■ **Task requirements**
Filter the entries that follow, copying every line in which the word "computer" appears.

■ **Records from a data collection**
--------
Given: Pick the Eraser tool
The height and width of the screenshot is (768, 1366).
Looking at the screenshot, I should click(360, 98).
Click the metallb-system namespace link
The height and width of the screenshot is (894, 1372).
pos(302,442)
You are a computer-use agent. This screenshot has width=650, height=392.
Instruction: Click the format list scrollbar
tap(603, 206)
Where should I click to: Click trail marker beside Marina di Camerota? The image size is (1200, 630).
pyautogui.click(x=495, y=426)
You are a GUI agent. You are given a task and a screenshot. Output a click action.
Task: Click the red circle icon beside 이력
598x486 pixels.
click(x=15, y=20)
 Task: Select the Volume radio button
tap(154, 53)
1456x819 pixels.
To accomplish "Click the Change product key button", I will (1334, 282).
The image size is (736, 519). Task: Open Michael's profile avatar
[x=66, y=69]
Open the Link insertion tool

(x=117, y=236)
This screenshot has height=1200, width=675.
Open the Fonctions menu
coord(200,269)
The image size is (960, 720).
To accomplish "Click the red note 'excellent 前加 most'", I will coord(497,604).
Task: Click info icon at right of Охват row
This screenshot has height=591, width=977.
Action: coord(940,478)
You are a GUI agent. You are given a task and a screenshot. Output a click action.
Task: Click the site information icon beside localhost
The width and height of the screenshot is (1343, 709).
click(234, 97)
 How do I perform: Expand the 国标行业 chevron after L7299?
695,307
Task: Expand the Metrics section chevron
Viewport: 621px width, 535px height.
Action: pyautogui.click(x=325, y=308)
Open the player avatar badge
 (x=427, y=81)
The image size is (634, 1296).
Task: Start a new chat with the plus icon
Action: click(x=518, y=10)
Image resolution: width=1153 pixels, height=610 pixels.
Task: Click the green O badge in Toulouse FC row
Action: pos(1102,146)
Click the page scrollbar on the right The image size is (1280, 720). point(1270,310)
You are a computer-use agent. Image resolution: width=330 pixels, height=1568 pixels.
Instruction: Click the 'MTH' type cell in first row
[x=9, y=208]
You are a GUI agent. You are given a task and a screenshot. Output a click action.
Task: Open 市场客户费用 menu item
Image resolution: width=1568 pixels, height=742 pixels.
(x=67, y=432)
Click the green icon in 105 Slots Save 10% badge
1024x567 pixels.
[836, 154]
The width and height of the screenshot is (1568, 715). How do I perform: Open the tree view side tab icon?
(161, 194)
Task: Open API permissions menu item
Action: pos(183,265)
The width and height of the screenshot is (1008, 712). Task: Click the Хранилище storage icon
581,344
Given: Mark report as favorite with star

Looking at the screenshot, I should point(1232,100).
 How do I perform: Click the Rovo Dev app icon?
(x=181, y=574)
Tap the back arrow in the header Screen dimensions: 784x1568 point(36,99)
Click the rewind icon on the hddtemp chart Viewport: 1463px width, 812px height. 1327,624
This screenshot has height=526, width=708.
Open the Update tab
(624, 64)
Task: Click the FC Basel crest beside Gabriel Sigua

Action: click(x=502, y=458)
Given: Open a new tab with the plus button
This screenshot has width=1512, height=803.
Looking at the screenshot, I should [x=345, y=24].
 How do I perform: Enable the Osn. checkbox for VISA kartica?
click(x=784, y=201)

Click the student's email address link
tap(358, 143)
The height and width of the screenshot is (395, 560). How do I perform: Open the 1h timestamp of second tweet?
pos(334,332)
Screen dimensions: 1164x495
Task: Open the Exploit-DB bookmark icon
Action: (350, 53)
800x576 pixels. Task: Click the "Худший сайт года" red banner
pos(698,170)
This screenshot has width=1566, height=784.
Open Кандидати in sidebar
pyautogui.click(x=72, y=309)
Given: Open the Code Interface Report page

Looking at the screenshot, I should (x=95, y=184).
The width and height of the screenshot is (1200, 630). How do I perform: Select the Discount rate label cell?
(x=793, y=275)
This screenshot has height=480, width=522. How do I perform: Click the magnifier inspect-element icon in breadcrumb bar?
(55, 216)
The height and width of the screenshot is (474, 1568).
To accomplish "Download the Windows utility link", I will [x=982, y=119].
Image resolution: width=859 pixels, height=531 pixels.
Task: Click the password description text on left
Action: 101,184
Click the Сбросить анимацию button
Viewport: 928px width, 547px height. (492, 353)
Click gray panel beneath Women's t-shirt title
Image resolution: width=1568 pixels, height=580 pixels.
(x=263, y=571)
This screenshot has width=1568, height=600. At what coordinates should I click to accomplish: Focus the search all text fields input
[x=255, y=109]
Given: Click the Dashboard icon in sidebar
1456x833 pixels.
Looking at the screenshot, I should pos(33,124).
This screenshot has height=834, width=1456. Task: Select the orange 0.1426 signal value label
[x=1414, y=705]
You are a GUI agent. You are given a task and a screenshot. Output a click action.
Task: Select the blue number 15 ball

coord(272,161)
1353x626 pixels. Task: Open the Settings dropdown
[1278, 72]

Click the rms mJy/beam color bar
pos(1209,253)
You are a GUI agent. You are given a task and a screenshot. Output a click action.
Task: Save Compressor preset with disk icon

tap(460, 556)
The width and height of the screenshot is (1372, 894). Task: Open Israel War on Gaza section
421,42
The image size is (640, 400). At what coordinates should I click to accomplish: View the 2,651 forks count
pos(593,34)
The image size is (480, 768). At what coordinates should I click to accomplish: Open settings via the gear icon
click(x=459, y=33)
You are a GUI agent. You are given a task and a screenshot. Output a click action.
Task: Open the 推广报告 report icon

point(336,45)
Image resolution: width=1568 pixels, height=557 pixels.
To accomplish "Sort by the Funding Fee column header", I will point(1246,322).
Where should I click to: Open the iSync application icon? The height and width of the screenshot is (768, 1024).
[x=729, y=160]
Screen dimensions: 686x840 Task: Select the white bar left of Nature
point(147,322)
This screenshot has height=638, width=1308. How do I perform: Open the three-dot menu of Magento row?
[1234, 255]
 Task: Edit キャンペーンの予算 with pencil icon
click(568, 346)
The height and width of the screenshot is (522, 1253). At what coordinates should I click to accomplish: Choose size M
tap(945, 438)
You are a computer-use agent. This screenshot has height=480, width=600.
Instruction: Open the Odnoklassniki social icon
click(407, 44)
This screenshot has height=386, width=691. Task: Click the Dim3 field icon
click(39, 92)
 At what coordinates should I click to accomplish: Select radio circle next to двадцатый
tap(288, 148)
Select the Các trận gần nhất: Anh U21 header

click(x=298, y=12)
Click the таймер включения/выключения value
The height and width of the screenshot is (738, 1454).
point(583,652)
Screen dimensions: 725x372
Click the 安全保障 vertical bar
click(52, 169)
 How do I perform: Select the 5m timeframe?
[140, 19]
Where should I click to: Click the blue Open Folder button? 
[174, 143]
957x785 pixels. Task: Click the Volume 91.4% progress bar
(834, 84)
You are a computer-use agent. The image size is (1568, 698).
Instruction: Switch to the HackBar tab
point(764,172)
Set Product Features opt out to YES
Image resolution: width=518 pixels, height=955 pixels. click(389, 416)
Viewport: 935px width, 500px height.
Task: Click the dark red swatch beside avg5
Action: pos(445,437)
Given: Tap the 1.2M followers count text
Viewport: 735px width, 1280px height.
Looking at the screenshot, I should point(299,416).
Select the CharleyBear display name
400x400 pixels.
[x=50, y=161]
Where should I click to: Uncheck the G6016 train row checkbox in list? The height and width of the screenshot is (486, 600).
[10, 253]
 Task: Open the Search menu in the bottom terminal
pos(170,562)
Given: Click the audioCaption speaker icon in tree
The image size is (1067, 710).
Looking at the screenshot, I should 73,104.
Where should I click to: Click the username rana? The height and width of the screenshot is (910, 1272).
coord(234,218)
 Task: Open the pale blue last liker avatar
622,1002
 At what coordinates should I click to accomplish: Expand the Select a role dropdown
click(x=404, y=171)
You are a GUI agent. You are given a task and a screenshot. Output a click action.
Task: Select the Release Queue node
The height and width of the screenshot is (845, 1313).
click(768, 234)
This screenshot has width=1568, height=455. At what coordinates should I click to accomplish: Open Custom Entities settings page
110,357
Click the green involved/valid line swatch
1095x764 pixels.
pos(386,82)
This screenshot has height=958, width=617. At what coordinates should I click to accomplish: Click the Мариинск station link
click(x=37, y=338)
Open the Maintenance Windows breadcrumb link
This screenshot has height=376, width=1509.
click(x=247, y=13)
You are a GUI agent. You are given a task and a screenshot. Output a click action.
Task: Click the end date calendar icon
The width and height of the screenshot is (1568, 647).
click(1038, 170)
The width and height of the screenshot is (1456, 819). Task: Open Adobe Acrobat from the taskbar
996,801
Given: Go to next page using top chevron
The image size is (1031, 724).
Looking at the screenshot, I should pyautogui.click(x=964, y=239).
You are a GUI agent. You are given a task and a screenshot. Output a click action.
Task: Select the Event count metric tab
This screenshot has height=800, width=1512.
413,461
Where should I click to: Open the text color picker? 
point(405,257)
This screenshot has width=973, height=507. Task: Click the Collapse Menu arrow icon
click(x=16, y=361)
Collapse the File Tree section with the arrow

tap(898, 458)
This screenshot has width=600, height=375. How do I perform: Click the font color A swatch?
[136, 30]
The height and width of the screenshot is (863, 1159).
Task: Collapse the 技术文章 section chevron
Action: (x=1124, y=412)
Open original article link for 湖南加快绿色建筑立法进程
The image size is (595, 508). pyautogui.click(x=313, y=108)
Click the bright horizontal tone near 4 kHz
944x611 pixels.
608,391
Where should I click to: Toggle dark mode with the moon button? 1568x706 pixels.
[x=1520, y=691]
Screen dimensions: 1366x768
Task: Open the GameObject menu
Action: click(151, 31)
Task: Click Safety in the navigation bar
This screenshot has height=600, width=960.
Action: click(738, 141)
--------
■ **Answer to this problem**
You are a computer-use agent. This screenshot has width=650, height=392.
You are a computer-use agent. Image resolution: width=330 pixels, height=1568 pixels.
You are a computer-use agent. This screenshot has height=480, width=600.
You are a computer-use agent. The image size is (1568, 698).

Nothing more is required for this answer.